En juin dernier, je remarquais que la déclaration d'intérêts que doit remplir chaque chercheur qui publie un article ou siège à  un comité d'experts est une des mesures mises en place pour limiter les collusions d'intérêts et obliger à  un peu de transparence. Dans le cas des articles de recherche, les déclarations sont publiées et doivent permettre une lecture plus critique d'une étude réalisée par un chercheur ayant des intérêts financiers dans une start-up ou des contrats de valorisation en cours.

Pourtant, comme le rapporte l'association GeneWatch UK, ces règles sont peu suivies en réalité et les déclarations d'intérêt sont très souvent incomplètes, donc mensongères. C'est le résultat d'une étude publiée en septembre 2006 dans le Journal of Medical Ethics : une analyse des articles de biologie moléculaire et génétique publiés dans Nature entre janvier et juin 2005 fait apparaître que les auteurs de sept articles n'ont pas révélé qu'ils avaient une demande de brevet en cours et que ceux d'un huitième article avaient caché des des connections avec l'industrie biotech. Pourtant, le dépôt de brevets fait bien partie des "intérêts" qui doivent être déclarés à  la revue Nature. Pour Sue Mayer, auteur de l'étude, cela s'apparente à  de la publicité déguisée...

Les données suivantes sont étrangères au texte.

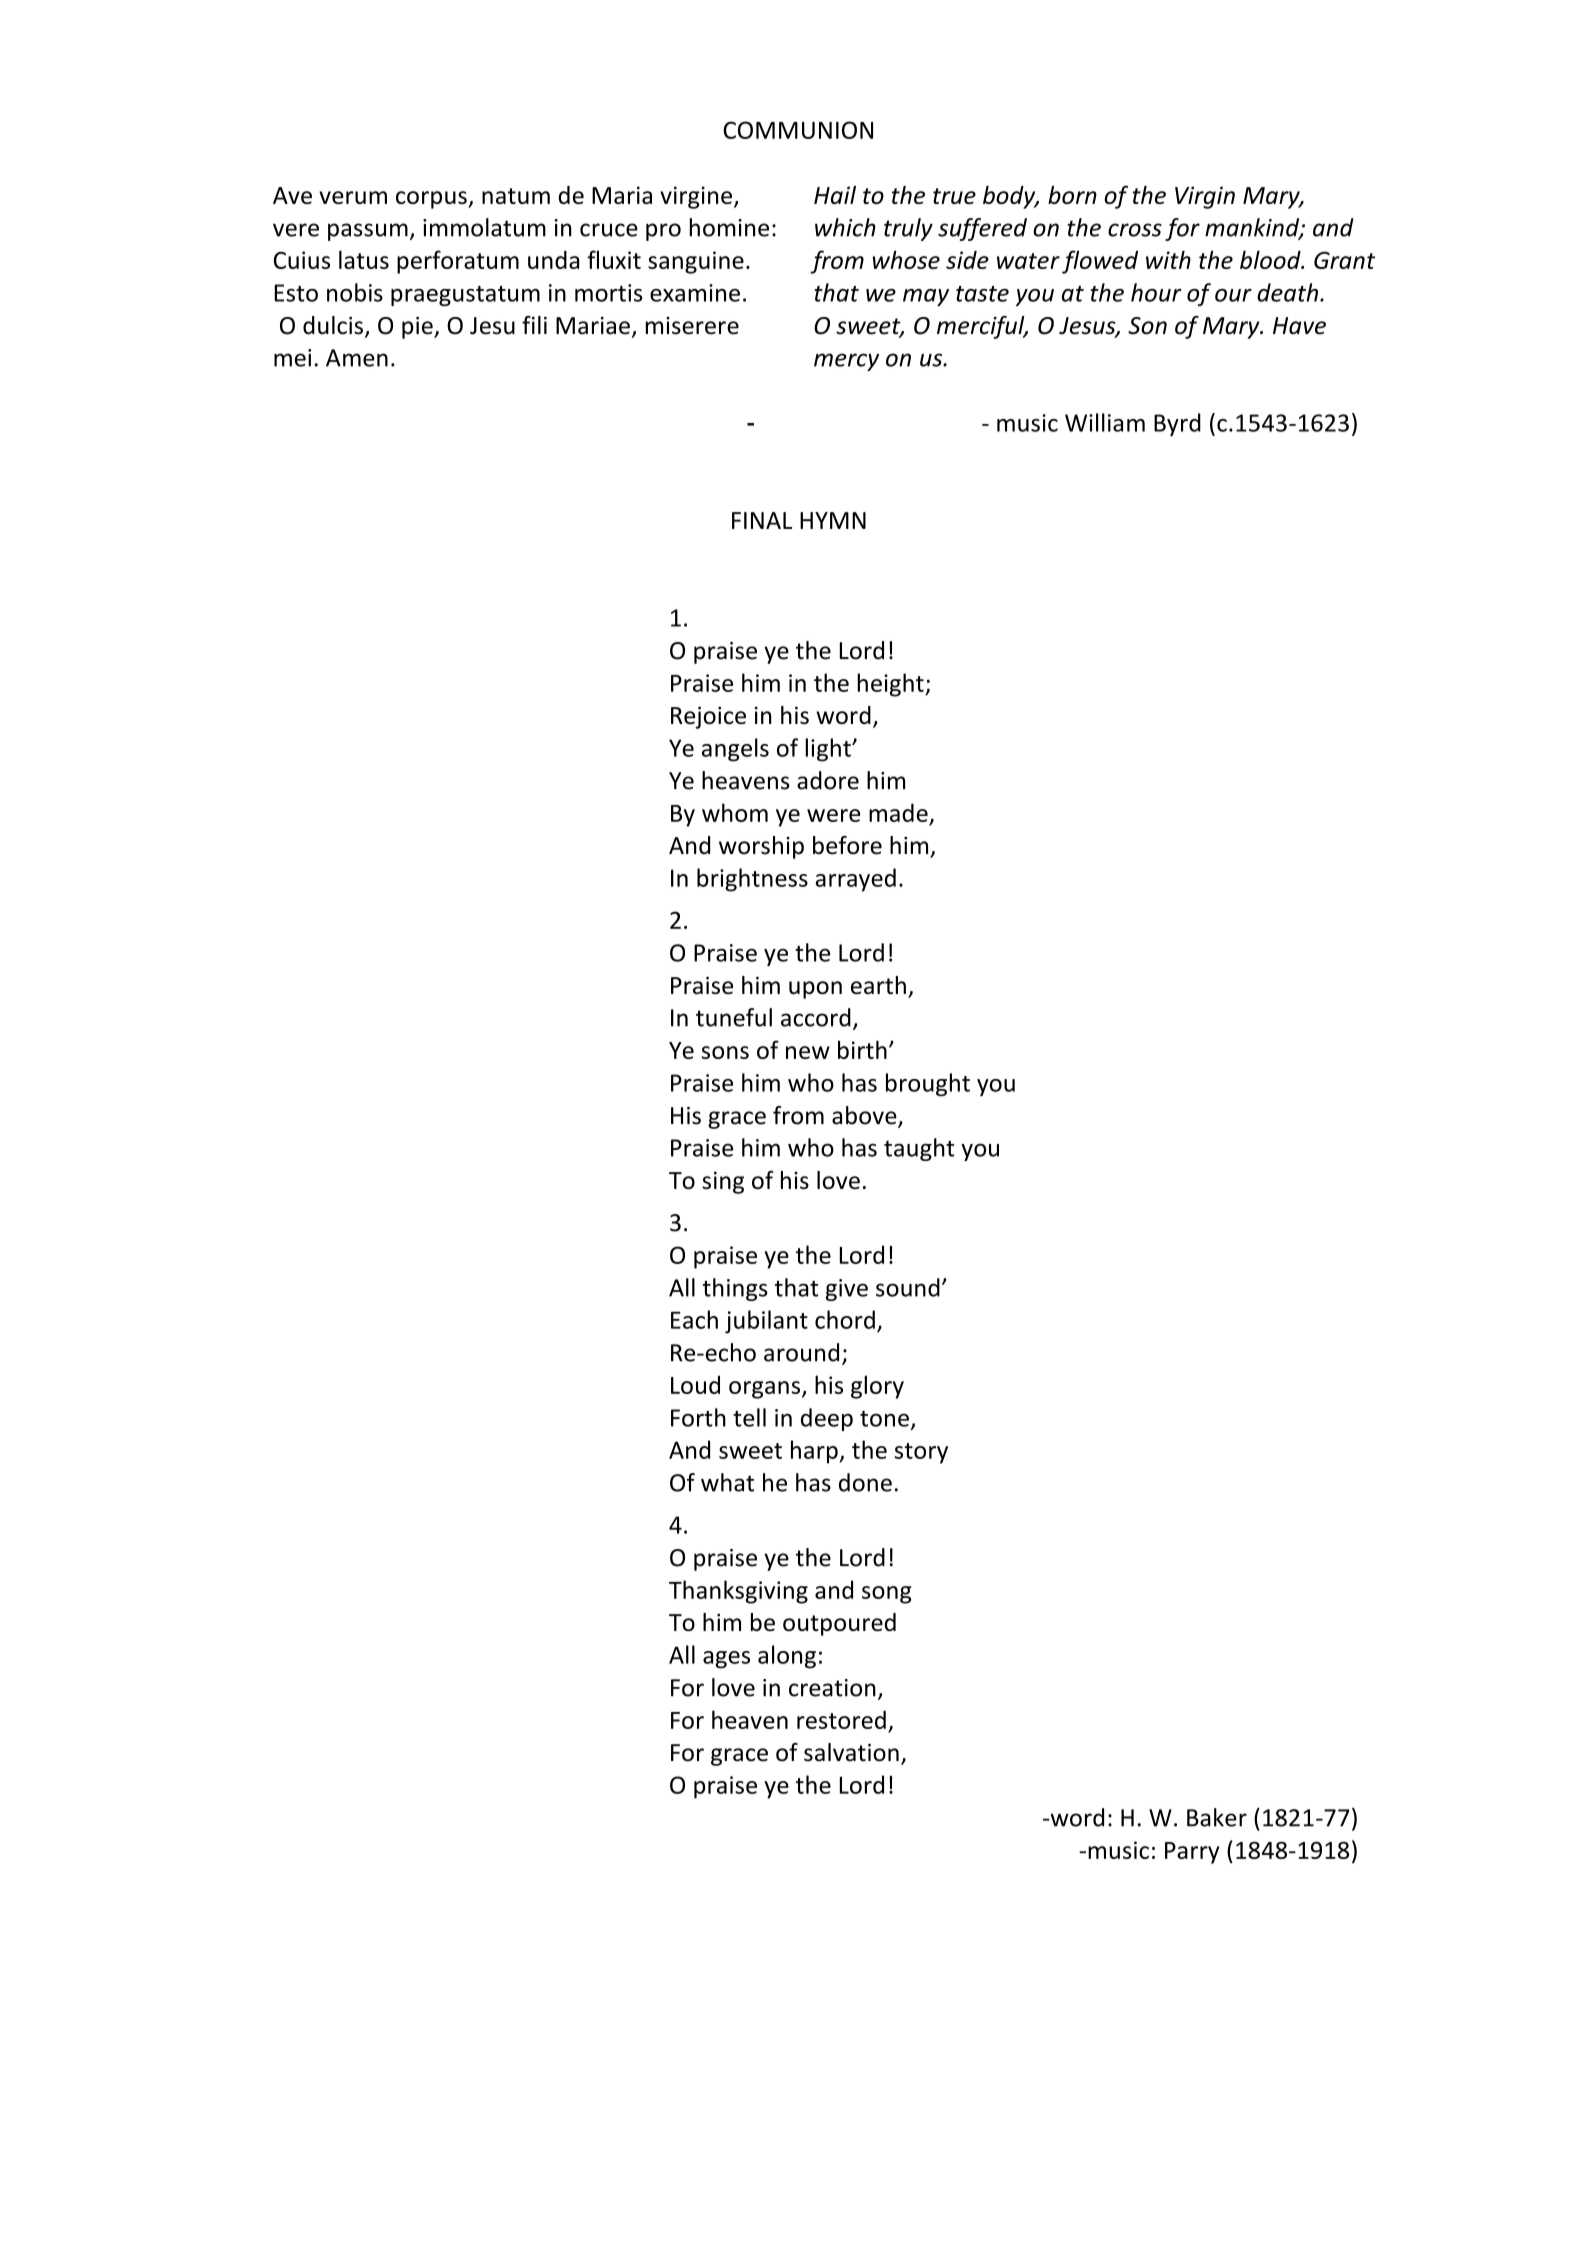 The image size is (1585, 2242). What do you see at coordinates (726, 1660) in the page?
I see `ages` at bounding box center [726, 1660].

L'association GeneWatch UK demande donc :

  • que des sanctions soient imposées par les revues aux auteurs qui auraient caché des intérêts — par exemple un "boycott" temporaire de cet auteur ;
  • que les universités et instituts de recherche établissent un registre public des competing interests de leurs chercheurs ;
  • que les revues fasse un réel effort envers les déclarations d'intérêts et qu'elles les publient en même temps que l'article et non à  part sur le site web comme c'est le cas chez Nature.